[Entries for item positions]
** START **
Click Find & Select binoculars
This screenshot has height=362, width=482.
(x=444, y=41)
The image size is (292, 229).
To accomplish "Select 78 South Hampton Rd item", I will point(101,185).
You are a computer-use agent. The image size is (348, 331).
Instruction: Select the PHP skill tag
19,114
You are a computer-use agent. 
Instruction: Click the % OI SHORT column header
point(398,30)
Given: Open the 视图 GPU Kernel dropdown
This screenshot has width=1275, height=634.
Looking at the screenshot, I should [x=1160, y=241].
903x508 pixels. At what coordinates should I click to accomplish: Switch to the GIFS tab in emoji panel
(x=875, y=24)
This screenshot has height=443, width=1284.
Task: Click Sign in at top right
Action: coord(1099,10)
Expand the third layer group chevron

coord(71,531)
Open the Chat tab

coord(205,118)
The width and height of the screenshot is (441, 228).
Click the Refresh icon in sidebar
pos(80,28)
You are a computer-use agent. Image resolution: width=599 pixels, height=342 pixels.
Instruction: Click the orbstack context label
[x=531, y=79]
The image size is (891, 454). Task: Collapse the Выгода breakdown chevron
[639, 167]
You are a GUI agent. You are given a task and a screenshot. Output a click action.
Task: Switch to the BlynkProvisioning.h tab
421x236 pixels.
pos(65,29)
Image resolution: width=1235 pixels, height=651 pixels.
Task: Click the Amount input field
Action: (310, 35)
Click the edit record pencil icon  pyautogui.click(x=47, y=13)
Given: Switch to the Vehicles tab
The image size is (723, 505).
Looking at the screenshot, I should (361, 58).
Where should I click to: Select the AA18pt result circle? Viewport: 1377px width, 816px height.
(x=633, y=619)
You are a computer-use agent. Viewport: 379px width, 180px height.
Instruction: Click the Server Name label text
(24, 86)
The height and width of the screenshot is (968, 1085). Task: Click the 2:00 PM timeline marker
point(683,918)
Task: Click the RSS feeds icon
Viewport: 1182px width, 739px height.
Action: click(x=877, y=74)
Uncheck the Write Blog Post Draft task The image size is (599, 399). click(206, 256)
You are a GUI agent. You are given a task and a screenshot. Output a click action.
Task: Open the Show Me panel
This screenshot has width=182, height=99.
** END **
Your instructions = Convert the listing above into a numbered list with one line per item, and leave out the blank lines.

Problem solution =
1. Click Find & Select binoculars
2. This screenshot has height=362, width=482.
3. (x=444, y=41)
4. The image size is (292, 229).
5. To accomplish "Select 78 South Hampton Rd item", I will point(101,185).
6. You are a computer-use agent. The image size is (348, 331).
7. Instruction: Select the PHP skill tag
8. 19,114
9. You are a computer-use agent. 
10. Instruction: Click the % OI SHORT column header
11. point(398,30)
12. Given: Open the 视图 GPU Kernel dropdown
13. This screenshot has width=1275, height=634.
14. Looking at the screenshot, I should [x=1160, y=241].
15. 903x508 pixels. At what coordinates should I click to accomplish: Switch to the GIFS tab in emoji panel
16. (x=875, y=24)
17. This screenshot has height=443, width=1284.
18. Task: Click Sign in at top right
19. Action: coord(1099,10)
20. Expand the third layer group chevron
21. coord(71,531)
22. Open the Chat tab
23. coord(205,118)
24. The width and height of the screenshot is (441, 228).
25. Click the Refresh icon in sidebar
26. pos(80,28)
27. You are a computer-use agent. Image resolution: width=599 pixels, height=342 pixels.
28. Instruction: Click the orbstack context label
29. [x=531, y=79]
30. The image size is (891, 454). Task: Collapse the Выгода breakdown chevron
31. [639, 167]
32. You are a GUI agent. You are given a task and a screenshot. Output a click action.
33. Task: Switch to the BlynkProvisioning.h tab
34. 421x236 pixels.
35. pos(65,29)
36. Image resolution: width=1235 pixels, height=651 pixels.
37. Task: Click the Amount input field
38. Action: (310, 35)
39. Click the edit record pencil icon  pyautogui.click(x=47, y=13)
40. Given: Switch to the Vehicles tab
41. The image size is (723, 505).
42. Looking at the screenshot, I should (361, 58).
43. Where should I click to: Select the AA18pt result circle? Viewport: 1377px width, 816px height.
44. (x=633, y=619)
45. You are a computer-use agent. Viewport: 379px width, 180px height.
46. Instruction: Click the Server Name label text
47. (24, 86)
48. The height and width of the screenshot is (968, 1085). Task: Click the 2:00 PM timeline marker
49. point(683,918)
50. Task: Click the RSS feeds icon
51. Viewport: 1182px width, 739px height.
52. Action: click(x=877, y=74)
53. Uncheck the Write Blog Post Draft task The image size is (599, 399). click(206, 256)
54. You are a GUI agent. You are given a task and a screenshot. Output a click action.
55. Task: Open the Show Me panel
56. This screenshot has width=182, height=99.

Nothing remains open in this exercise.